A team from Durham University compiled the outline of potential hotspots by basing the design on historical and ongoing arguments over ownership.

Russian scientists caused outrage last year when they planted their national flag on the seabed at the North Pole.

The UK researchers hope the map will inform politicians and policy makers.

“Its primary purpose is to inform discussions and debates because, frankly, there has been a lot of rubbish about who can claim (sovereignty) over what,” explained Martin Pratt, director of the university’s International Boundaries Research Unit (IBRU).

“To be honest, most of the other maps that I have seen in the media have been very simple,” he added.

“We have attempted to show all known claims; agreed boundaries and one thing that has not appeared on any other maps, which is the number of areas that could be claimed by Canada, Denmark and the US.”

Energy security is driving interest, as is the fact that Arctic ice is melting more and more during the summer
Martin Pratt,
Durham University

The team used specialist software to construct the nations’ boundaries, and identify what areas could be the source of future disputes.
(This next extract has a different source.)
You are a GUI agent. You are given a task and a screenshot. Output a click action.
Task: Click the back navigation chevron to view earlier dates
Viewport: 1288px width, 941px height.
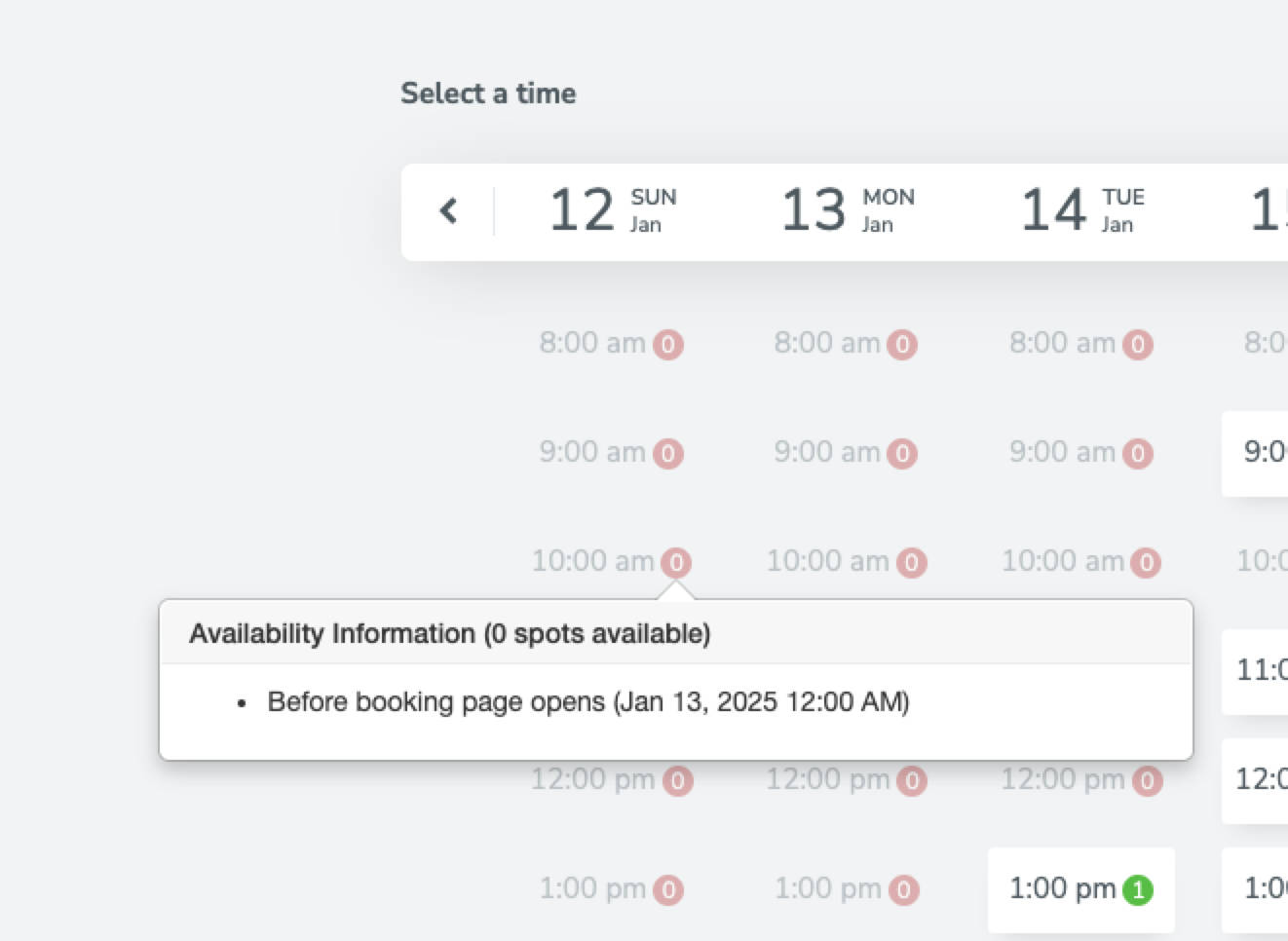pos(448,210)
“All coastal states have rights over the resources up to 200 nautical miles from their coastline,” Mr Pratt said. “So, we used specialist geographical software to ‘buffer’ the claims out accurately.”

The researchers also took into account the fact that some nations were able to extend their claims to 350 nautical miles as a result of their landmasses extending into the sea.

Back on the agenda

The issue of defining national boundaries in the Arctic was brought into sharp relief last summer when a team of Russian explorers used their submarine to plant their country’s flag on the seabed at the North Pole.

A number of politicians from the nations with borders within the Arctic, including Canada’s foreign minister, saw it as Moscow furthering its claim to territory within the region.

Mr Pratt said a number of factors were driving territorial claims back on to the political agenda.

“Energy security is driving interest, as is the fact that Arctic ice is melting more and more during the summer,” he told BBC News. “This is allowing greater exploration of the Arctic seabed.”

Data released by the US Geological Survey last month showed that the frozen region contained an estimated 90 billion barrels of untapped oil.

Mr Pratt added that the nations surrounding the Arctic also only had a limited amount of time to outline their claims.

“If they don’t define it within the timeframe set out by the UN Convention on the Law of the Sea, then it becomes part of what is known as ‘The Area’, which is administered by the International Seabed Authority on behalf of humanity as a whole.”